Down Syndrome Awareness: Guest Post By Melissa
If you don’t know Melissa, she writes some of the most beautiful and thought-provoking things over at The Garden of My Heart. I’m really honored to have her as a guest poster here on my blog!
I’m an unabashed fan of Lisa. She has an important voice in the Ds community – a voice that I often wish was a bit louder, and more often heard. A friend of mine pointed me to Lisa’s blog when I was starting to really question a few things related to Rowenna’s diagnosis and was so happy to find someone who boldly put her beliefs out there.
So when she called for volunteers to guest blog this month I jumped at the chance. And then I sat down at my computer to write about Down syndrome and came up blank.
I panicked. I retooled some drafts I had sitting around. I started a half dozen new posts, only to come up with nothing but a few vague platitudes, and nothing that sounded like me, or represented my life with my daughter.
Finally, a friend pointed out that my lack of things to say was something to talk about.

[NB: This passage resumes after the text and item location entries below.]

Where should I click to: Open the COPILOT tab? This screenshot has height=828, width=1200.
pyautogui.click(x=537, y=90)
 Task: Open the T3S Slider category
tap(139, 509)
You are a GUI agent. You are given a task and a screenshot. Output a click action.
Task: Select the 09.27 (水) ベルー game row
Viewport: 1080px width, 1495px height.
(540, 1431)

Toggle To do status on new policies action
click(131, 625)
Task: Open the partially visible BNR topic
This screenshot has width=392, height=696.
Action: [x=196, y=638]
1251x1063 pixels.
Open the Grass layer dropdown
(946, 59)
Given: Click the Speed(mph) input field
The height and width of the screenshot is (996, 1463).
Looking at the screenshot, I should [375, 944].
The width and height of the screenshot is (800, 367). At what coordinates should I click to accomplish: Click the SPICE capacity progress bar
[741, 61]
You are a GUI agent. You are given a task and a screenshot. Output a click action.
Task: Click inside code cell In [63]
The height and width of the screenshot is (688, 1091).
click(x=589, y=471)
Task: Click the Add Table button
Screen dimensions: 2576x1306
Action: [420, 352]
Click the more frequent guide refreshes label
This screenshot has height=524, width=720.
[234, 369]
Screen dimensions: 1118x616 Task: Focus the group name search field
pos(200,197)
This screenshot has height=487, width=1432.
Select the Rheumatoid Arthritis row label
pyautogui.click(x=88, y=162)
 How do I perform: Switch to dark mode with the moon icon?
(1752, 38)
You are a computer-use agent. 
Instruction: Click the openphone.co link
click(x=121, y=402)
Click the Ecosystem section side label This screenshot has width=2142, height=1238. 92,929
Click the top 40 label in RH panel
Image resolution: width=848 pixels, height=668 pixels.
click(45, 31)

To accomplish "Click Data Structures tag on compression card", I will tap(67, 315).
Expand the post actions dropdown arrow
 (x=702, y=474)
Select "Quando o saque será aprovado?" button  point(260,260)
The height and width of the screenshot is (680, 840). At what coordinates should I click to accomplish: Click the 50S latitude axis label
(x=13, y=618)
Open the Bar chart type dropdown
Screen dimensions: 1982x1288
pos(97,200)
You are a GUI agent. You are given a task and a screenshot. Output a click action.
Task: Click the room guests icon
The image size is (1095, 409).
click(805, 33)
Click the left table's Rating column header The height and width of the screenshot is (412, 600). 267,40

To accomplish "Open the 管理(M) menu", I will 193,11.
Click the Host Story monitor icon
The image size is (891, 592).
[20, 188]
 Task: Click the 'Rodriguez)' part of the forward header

And she’s absolutely right.
When my daughter was first born, I couldn’t see an end – an end to the sadness, the pain, the frustration. An end to grieving what I thought I lost. I started to blog and couldn’t imagine I would ever run out of questions to ask or statements to make about life with Down syndrome. I read all the books and read all the online forums. I lived in Down syndrome world, despite wanting my daughter’s diagnosis to be the least of her distinguishing characteristics.
But here I am and Down syndrome has become background music. It enters my life when I choose – when I read a favorite blog, when I work with her preschool teacher on an accommodation, when I raise my voice and advocate at the state capital. It doesn’t rear up anymore, or pop out when least expected. Things that used to bring me to my knees are now things to either brush off or stop to mull over, but rarely is anything the punch to the gut it used to be. Time changes my relationship to the diagnosis, and there’s no way around it – only going through it.
There are days still when I wish she could communicate a little more (words, signs, communication device, whatever she wants) because I am just dying to hear what’s on her mind and I wish she could tell me what hurts. There are a few extra doctor appointments, and definitely extra lab work that makes me worry until the results come back. I also know there will be stumbling blocks ahead – especially around life transitions like starting school.
But the day-to-day? It’s just not right in my face anymore. The things we do are run-of-the-mill. We take walks, we read books, we buy groceries. People have all but stopped asking if she has Down syndrome. Maybe I’m just not wearing it on my face anymore – that slightly strained expression I wore around that said “accept my child!” – or maybe I’ve stopped noticing if people do a double-take.
Like I said, it’s background music. I turn the volume up from time to time because I genuinely love and respect the parents I have met and want to hear about what’s happening in their lives or because my daughter occasionally presents a bit of a puzzle so I read up on what she’s doing to better understand how to support her.
So for this Down syndrome awareness month here’s what I hope to leave behind: be patient with yourself. Time changes your relationship to the diagnosis. Some days it’s loud and discordant and you can’t imagine life will ever be different; some days it’s just in the background.